_EXERCISE_
Locate each line in the listing below that contains the word "what" and copy those lines.

(Rows from a dataset)
[BEGIN]

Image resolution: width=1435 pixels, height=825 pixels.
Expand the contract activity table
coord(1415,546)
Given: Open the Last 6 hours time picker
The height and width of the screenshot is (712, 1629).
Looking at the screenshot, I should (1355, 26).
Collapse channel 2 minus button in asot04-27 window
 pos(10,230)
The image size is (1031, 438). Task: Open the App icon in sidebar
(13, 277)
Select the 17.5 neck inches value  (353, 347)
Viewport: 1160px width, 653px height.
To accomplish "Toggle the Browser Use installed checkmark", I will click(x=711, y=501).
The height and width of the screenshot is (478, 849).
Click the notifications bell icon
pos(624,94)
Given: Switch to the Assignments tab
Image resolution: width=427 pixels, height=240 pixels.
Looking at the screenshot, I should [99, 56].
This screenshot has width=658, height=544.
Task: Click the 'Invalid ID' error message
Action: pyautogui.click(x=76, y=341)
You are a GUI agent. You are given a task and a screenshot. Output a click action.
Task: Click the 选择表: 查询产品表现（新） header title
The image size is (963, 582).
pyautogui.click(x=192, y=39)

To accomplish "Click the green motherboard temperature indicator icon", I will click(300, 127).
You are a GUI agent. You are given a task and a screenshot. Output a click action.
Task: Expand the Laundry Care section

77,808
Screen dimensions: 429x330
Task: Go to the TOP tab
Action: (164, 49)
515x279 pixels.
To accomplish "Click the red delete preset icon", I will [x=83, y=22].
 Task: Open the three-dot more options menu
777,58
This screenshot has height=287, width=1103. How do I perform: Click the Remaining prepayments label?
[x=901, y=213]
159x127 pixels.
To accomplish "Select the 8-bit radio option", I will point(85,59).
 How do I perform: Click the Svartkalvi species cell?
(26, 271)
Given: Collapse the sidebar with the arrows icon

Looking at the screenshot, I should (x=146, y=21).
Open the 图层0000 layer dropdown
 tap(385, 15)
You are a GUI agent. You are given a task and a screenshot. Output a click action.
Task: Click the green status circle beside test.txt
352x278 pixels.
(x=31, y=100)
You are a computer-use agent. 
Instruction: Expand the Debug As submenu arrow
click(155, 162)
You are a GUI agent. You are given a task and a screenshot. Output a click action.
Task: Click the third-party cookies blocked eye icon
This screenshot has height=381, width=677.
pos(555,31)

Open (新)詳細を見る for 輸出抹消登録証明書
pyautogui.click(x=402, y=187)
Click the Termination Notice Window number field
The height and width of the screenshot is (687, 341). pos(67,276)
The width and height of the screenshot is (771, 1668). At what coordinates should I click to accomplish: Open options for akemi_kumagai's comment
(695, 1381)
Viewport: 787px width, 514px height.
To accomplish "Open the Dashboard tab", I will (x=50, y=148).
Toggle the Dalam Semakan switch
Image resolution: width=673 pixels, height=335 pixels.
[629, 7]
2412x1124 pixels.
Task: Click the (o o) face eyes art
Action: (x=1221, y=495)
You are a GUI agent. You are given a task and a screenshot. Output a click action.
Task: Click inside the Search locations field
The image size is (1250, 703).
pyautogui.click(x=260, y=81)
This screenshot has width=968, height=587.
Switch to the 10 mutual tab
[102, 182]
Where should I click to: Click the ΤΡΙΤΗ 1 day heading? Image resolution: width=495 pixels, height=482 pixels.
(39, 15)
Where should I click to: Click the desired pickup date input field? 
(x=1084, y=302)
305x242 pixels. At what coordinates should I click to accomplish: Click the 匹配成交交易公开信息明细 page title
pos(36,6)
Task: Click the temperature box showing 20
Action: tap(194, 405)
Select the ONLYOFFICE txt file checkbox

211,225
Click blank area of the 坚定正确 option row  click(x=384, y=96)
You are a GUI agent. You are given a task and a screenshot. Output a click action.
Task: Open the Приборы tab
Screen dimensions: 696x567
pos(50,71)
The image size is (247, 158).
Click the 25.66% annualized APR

[END]

_PROBLEM SOLUTION_
The width and height of the screenshot is (771, 1668). At what coordinates should I click to accomplish: Open options for akemi_kumagai's comment
305x242 pixels. At what coordinates should I click to accomplish: Click the 匹配成交交易公开信息明细 page title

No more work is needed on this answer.